The advice was to make sure to get a scanner that included Digital ICE3 (ICE cubed). The scanner software has three tools: Digital ICE (remove surface defects), Digital GEM (automatically reduced grain), and Digital ROC (remove colour cast from faded images).
Digital ICE removes scratches and dirt from colour scans. It does not work with silver-based B&W film (although it will work fine with chromogenic film), and usually it won’t work on Kodachrome slides. In all the other cases, it does a vastly better job of eliminating dirt and scratches than any post-scanning software can.
Some flatbed scanners include a software-only version of Digital ICE, but it doesn’t work very well. Hardware-based Digital ICE performs an infrared cleaning with a second infrared lamp and a second scan. Colour film dyes (except Kodachrome) don’t absorb much infrared, whereas dust and scratches do.
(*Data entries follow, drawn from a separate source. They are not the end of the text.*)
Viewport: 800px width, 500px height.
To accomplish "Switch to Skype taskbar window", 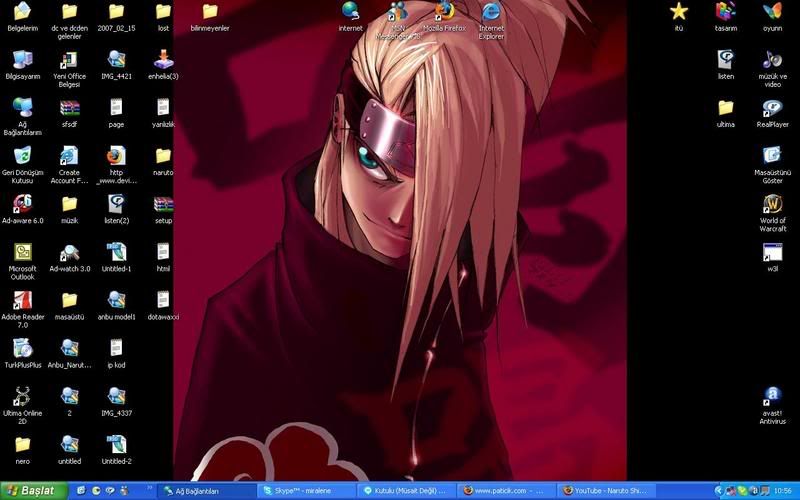I will (306, 491).
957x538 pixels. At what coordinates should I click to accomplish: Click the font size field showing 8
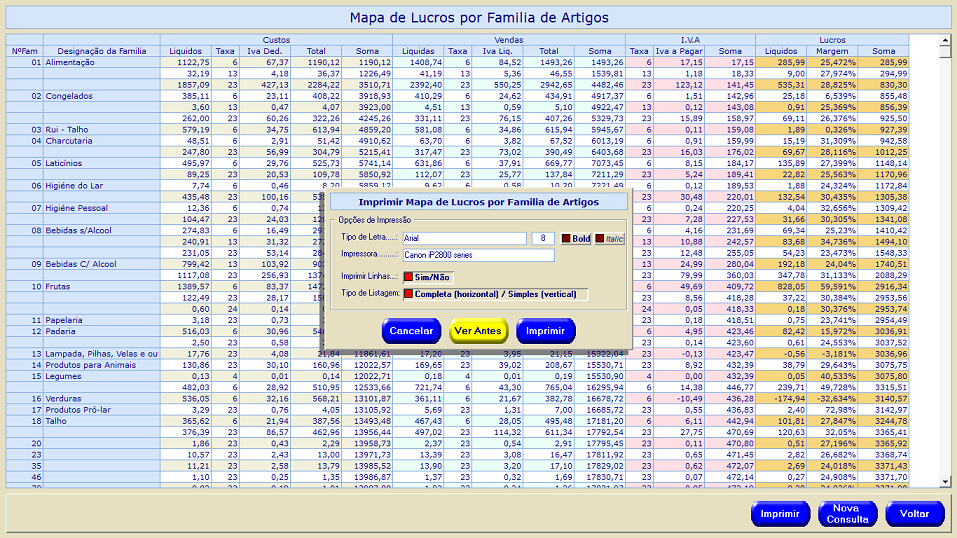tap(542, 239)
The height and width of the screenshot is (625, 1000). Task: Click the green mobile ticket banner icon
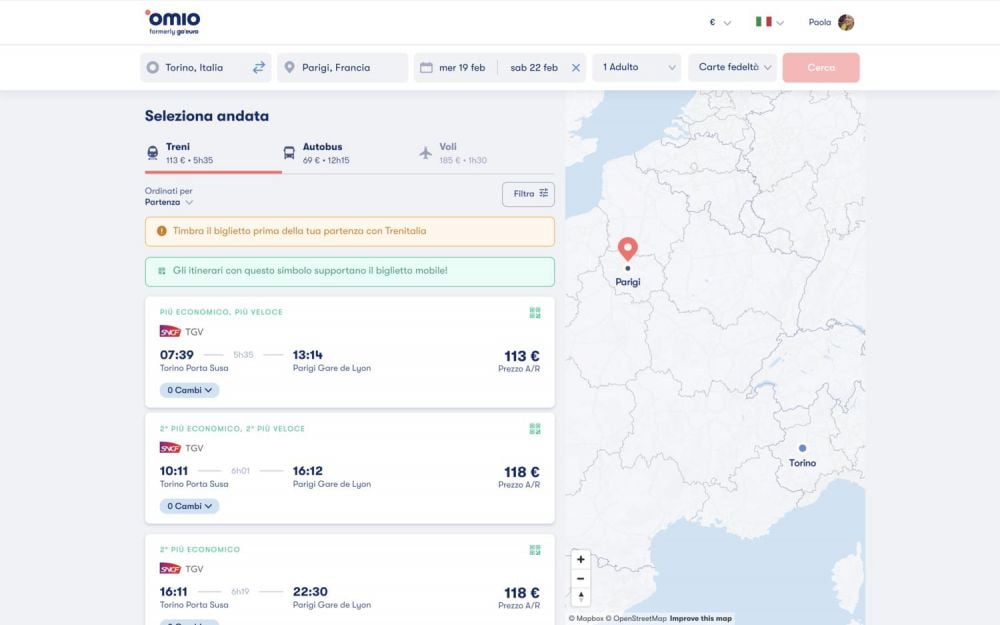point(164,271)
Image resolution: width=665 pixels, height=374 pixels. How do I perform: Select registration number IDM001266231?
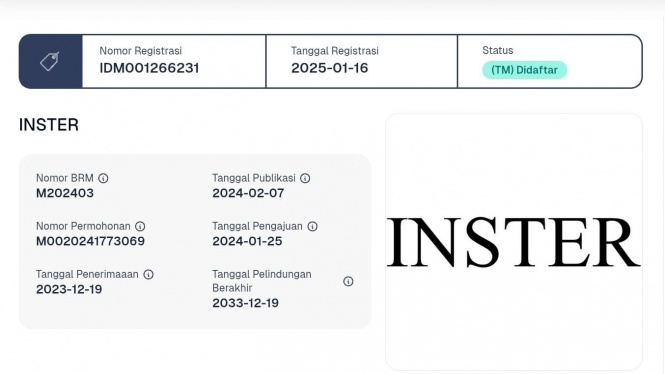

That gives the software the information needed to subtract dust and scratches from the scan, and it’s why Digital ICE won’t work with Kodachrome (usually) or with B&W films. Some flatbed scanners have real infrared Digital ICE, but most don’t. Apparently it is difficult to find out if flatbed scanners actually have the infrared hardware. The advice is to download the full manual for the scanner from the manufacturer’s website, and look for the instructions for Digital ICE with the warning that the software won’t work with B&W or Kodachrome film. I have found no reference to infrared hardware in the documentation for my HP Scanjet G4010, so I presume that it's not able to remove scratches and dirt during the scan.
I use the VueScan software, which claims to be able to combine the two scans and remove dust, scratches and fingerprints. The VueScan documentation does mention ICE, but I've read that it actually does not use the ICE software license, but has a custom algorithm that some experts consider to be possibly less effective.
Digital ROC (which restores colour) and Digital GEM (which reduces noise and grain) have plug-in counterparts, so it’s not absolutely necessary to have them built into the scanner. Digital ROC reads the dye signature in the base layer of faded slides and negatives and rebuilds the original colour values based upon data that is gathered during the scan. Experts say that systems that are implemented in the scanner and are used during the scan are more accurate than post-scan software. Digital GEM gathers detail on image grain during the data collection portion of the scan. Combined with information on colour and sharpness it removes the appearance of grain in the final image.